The Warmup Trick for Training Deep Neural Networks

Table of Contents

Warmup is a training technique often used in training deep neural networks. In this post, I will try to explain what is warmup, and how does it work.

Warmup was originally proposed in this paper: Accurate, Large Minibatch SGD: Training ImageNet in 1 Hour. It gives a good explanation on why warmup is needed, and explains different strategies of warmup.

Why do we need warmup
#

Suppose that we use learning rate $\eta$ on a single GPU with batch size $n$, when we train the network on 8 GPUs, now the batch size becomes $8n$. The learning rate also needs to change to suit the distributed training scenario. The author find that in practice, the linear scaling of learning rate works pretty well. For example, when we use initial learning rate 0.01 for one GPU, we may use an initial learning rate of 0.08 for distributed training, i.e., 0.01*8.

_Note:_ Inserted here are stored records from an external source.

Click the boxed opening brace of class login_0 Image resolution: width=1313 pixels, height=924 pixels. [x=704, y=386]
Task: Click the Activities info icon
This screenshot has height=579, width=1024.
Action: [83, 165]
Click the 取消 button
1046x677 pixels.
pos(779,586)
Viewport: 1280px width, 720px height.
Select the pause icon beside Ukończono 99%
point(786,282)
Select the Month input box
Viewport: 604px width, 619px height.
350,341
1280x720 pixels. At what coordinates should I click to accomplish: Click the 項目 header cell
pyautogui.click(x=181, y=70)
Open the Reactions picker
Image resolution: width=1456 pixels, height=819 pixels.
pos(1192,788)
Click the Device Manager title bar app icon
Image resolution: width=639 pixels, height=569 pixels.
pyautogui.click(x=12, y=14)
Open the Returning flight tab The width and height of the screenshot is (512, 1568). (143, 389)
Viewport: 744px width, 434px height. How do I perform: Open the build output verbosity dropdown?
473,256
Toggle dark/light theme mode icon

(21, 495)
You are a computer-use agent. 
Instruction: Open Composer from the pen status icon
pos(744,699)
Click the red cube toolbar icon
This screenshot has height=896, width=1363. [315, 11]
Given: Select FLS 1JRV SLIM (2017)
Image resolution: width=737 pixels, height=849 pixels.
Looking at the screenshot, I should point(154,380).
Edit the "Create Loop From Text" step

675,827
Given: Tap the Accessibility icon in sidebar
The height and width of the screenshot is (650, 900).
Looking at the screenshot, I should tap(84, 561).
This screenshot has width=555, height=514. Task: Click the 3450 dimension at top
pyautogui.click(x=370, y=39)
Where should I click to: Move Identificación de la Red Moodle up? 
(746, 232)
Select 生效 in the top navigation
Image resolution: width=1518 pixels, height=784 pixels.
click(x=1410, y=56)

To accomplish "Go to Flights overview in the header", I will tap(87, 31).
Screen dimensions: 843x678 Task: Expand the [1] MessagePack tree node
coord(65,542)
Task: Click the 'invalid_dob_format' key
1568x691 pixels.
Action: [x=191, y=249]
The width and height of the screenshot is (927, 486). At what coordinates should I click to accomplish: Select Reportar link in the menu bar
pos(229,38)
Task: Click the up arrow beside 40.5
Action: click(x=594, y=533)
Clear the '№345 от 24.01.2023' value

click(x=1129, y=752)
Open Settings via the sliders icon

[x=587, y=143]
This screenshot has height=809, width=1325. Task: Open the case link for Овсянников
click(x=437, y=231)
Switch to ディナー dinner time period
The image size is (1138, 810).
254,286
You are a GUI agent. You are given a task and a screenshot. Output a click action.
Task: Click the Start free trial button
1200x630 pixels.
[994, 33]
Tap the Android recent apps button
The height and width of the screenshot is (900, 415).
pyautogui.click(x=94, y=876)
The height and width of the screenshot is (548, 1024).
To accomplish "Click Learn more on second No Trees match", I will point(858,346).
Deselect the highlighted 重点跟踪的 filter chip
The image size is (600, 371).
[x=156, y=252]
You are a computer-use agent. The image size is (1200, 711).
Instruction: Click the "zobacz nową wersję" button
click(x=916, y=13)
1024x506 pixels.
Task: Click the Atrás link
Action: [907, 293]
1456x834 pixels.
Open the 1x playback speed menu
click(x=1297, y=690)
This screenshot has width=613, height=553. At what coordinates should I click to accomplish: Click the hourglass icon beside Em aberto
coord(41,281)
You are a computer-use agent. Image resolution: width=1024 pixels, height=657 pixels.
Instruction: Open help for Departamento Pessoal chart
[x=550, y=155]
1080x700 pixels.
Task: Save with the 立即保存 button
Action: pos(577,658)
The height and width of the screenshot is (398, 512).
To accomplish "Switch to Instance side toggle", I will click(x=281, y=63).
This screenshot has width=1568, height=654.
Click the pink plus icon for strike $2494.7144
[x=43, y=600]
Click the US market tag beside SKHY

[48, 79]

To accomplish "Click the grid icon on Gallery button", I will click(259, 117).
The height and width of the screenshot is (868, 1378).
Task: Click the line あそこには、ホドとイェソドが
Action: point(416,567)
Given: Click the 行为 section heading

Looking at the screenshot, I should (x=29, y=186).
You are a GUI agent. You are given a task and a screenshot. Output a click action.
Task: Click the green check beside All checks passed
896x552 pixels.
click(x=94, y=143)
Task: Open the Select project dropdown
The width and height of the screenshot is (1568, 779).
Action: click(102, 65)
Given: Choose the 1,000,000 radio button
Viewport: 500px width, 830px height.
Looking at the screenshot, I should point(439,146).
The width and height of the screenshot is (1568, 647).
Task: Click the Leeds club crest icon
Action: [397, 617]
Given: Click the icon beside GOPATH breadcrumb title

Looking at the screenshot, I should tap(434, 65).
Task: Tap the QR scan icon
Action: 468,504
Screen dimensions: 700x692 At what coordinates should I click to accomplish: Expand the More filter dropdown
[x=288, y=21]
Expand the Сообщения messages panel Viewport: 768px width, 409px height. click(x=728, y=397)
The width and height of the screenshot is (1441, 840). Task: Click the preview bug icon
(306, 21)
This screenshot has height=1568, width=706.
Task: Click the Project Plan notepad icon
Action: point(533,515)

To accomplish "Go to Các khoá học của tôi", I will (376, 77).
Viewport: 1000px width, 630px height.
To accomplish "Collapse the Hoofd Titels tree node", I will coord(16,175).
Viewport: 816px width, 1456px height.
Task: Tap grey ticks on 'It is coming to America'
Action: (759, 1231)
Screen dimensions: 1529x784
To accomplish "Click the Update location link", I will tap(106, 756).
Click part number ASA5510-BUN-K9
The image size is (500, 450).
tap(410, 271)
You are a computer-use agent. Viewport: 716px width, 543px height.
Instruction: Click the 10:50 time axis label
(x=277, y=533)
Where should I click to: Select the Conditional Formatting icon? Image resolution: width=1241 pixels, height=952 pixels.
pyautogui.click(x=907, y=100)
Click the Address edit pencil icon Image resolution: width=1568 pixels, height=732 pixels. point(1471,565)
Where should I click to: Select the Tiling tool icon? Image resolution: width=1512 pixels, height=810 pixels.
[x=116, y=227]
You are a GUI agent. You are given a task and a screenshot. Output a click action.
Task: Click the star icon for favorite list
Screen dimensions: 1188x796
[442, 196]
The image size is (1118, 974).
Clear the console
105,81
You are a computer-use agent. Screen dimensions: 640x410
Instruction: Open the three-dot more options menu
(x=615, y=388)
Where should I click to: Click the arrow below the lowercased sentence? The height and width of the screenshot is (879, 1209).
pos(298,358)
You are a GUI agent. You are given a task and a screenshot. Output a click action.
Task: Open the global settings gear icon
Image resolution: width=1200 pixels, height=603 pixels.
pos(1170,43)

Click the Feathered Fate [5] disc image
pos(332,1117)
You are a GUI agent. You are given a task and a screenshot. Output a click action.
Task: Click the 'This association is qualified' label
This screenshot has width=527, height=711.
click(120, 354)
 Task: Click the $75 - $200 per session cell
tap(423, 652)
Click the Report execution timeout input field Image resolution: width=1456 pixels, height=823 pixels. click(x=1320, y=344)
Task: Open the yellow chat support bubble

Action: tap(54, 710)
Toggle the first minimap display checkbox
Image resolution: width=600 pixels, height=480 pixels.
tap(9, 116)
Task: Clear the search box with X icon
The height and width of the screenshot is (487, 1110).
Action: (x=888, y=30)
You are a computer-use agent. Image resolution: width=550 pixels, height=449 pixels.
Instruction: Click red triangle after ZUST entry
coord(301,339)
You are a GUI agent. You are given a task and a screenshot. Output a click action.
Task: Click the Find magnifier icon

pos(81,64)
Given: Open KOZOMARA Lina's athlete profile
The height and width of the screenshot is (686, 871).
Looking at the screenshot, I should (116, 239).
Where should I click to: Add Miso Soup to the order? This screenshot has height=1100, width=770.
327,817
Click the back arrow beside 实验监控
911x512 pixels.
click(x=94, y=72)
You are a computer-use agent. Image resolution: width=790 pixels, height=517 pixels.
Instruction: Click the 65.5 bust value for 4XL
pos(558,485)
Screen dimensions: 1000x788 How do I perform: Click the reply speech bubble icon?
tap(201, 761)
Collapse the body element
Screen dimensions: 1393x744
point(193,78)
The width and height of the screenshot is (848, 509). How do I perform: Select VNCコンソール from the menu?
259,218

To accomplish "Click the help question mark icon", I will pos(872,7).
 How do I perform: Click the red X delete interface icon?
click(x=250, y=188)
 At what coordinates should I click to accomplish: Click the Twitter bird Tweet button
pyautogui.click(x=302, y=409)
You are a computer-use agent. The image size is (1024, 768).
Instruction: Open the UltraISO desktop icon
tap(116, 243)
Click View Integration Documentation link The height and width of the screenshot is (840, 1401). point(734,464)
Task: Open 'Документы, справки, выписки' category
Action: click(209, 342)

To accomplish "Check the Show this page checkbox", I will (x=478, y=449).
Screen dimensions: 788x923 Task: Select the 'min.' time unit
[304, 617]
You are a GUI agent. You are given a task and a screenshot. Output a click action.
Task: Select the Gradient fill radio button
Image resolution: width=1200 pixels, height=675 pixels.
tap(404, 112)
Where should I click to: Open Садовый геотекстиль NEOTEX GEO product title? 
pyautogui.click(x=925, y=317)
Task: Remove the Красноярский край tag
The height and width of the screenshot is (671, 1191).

However, to use linear scaling of learning rate, certain condition have to be met¹. On the initial training stage, due to the rapid change of network parameters, the condition that makes linear scaling work does not hold any more. So, in the initial training stage, the authors propose warmup to tackle this issue.

The basic idea is that we should use a small learning rate than the value calculated by linear scaling policy. There are two strategies for warmup:

constant: Use a low learning rate than 0.08 for the initial few epochs.
gradual: In the first few epochs, the learning rate is set to be lower than 0.08 and increased gradually to approach 0.08 as epoch number increases. In maskrcnn, a linear warmup strategy is used for control warmup factor in the initial learning stage.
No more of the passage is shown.